• **EXERCISE OBJECTIVE**: Collect all lines below with the string "agent".

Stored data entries

::::::::::

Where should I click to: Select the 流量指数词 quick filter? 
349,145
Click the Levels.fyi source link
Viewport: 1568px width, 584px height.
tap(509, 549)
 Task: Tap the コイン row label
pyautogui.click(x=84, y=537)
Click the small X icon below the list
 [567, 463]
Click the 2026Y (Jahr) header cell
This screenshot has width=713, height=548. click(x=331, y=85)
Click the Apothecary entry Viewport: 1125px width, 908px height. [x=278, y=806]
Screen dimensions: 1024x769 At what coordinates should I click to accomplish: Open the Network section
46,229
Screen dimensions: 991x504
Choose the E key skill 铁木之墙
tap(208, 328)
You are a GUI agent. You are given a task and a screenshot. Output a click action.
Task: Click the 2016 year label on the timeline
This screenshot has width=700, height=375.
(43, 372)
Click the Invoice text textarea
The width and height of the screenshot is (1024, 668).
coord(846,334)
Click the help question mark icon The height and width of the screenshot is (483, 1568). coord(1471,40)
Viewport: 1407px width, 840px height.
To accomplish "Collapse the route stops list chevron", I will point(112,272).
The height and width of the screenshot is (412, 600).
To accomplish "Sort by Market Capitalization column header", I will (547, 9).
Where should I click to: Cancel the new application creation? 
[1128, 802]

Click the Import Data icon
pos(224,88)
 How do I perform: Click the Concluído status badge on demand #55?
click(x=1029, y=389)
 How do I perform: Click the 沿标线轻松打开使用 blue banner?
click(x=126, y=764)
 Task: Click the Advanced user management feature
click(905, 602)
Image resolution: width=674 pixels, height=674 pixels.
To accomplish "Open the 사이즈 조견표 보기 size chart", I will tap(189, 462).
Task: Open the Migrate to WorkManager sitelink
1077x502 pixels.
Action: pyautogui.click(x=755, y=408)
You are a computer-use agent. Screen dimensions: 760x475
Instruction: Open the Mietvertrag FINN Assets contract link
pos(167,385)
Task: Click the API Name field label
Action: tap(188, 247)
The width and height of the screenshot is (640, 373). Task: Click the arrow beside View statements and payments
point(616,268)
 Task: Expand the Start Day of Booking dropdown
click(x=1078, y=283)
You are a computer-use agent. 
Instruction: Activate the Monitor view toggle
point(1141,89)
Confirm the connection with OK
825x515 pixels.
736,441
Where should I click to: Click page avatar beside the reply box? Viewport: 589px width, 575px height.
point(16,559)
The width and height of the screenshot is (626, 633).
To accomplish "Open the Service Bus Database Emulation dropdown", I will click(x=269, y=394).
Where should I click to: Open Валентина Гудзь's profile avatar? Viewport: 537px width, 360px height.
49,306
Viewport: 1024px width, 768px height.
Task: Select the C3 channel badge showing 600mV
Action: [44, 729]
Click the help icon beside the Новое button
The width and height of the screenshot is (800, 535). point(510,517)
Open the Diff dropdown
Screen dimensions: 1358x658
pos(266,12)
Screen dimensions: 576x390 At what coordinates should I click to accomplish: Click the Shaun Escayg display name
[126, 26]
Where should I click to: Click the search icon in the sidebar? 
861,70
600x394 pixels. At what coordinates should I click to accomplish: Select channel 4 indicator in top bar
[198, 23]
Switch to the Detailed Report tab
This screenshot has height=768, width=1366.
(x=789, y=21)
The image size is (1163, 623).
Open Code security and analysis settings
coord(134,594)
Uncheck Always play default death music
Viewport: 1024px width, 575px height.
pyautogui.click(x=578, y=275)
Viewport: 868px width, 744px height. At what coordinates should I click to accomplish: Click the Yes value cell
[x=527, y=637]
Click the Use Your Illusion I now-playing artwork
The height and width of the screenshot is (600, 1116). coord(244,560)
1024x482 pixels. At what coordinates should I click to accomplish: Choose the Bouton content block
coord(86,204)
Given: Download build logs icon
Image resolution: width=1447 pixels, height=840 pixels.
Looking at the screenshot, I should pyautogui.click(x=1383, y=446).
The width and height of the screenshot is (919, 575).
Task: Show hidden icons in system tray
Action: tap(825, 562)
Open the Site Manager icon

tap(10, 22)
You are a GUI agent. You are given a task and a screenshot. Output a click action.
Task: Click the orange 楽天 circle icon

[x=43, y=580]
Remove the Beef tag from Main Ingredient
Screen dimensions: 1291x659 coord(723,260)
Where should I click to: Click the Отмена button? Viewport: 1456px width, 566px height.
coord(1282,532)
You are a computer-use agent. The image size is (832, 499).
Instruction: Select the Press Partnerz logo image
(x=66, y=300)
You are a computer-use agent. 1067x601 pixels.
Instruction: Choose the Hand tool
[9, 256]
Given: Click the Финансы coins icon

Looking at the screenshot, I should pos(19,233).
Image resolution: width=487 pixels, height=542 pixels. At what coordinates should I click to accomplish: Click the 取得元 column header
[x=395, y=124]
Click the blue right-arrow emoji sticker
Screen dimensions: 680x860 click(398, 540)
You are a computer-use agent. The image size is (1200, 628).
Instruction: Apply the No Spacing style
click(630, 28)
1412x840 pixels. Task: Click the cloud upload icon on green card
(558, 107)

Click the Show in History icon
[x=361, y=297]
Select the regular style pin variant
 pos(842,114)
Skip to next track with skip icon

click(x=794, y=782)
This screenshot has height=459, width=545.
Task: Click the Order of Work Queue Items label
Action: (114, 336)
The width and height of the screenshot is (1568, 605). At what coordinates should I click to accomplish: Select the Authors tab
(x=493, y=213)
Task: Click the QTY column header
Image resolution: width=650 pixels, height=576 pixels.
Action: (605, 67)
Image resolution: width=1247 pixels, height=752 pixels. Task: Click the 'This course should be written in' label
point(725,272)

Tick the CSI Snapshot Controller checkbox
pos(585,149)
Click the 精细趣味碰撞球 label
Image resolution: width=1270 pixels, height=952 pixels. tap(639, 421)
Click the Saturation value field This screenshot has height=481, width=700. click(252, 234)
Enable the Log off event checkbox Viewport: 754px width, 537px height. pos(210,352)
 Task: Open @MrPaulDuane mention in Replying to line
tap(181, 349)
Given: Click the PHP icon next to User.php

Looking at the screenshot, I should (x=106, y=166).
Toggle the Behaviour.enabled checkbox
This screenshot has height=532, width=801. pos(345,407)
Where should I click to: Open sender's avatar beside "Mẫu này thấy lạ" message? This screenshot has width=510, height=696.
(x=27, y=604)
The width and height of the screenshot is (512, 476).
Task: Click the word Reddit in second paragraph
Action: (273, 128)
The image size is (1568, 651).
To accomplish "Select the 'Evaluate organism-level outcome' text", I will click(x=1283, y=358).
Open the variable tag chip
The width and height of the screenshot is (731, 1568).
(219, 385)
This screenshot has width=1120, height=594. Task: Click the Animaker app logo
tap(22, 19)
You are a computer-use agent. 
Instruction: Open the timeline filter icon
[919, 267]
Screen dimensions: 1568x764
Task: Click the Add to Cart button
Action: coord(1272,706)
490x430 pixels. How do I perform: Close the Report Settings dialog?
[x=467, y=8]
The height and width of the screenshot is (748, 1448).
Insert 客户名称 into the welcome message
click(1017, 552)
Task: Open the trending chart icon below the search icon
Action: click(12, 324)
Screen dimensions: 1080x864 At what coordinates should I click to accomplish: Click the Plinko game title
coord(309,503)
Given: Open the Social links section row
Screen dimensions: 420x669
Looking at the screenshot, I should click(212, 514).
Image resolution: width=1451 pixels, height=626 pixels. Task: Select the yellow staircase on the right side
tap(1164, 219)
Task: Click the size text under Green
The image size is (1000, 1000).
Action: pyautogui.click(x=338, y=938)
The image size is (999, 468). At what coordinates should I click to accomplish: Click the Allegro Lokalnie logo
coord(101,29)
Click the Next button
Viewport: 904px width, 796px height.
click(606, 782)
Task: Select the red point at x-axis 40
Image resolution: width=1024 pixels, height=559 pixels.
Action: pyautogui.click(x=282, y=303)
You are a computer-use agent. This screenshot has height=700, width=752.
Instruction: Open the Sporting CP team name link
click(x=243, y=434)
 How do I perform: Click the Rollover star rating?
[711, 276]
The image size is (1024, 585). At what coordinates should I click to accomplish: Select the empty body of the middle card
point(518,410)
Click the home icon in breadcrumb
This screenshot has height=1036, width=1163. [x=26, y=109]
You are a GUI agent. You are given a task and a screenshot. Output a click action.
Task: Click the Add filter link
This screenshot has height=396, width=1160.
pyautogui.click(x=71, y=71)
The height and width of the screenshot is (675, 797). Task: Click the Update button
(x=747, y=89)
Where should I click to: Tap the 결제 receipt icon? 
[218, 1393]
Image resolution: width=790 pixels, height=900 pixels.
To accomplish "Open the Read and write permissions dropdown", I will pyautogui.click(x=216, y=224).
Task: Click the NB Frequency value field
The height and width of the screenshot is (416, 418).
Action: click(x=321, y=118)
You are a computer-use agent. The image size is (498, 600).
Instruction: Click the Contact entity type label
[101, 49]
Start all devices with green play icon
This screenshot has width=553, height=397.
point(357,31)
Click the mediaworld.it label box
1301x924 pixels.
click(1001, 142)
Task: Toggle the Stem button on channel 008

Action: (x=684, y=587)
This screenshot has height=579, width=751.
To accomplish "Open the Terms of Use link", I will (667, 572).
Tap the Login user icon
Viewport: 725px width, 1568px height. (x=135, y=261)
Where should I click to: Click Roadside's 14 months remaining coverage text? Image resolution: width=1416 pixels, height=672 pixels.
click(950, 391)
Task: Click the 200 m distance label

::::::::::

• **EXERCISE ANSWER**:
You are a GUI agent. You are given a task and a screenshot. Output a click action.
You are a computer-use agent. Screen dimensions: 760x475
You are a computer-use agent. 
You are a GUI agent. You are given a task and a screenshot. Output a click action.
You are a computer-use agent. The image size is (832, 499).
You are a computer-use agent. 1067x601 pixels.
You are a computer-use agent. The image size is (1200, 628).
You are a computer-use agent. 
You are a computer-use agent. This screenshot has height=700, width=752.
You are a GUI agent. You are given a task and a screenshot. Output a click action.
You are a computer-use agent. The image size is (498, 600).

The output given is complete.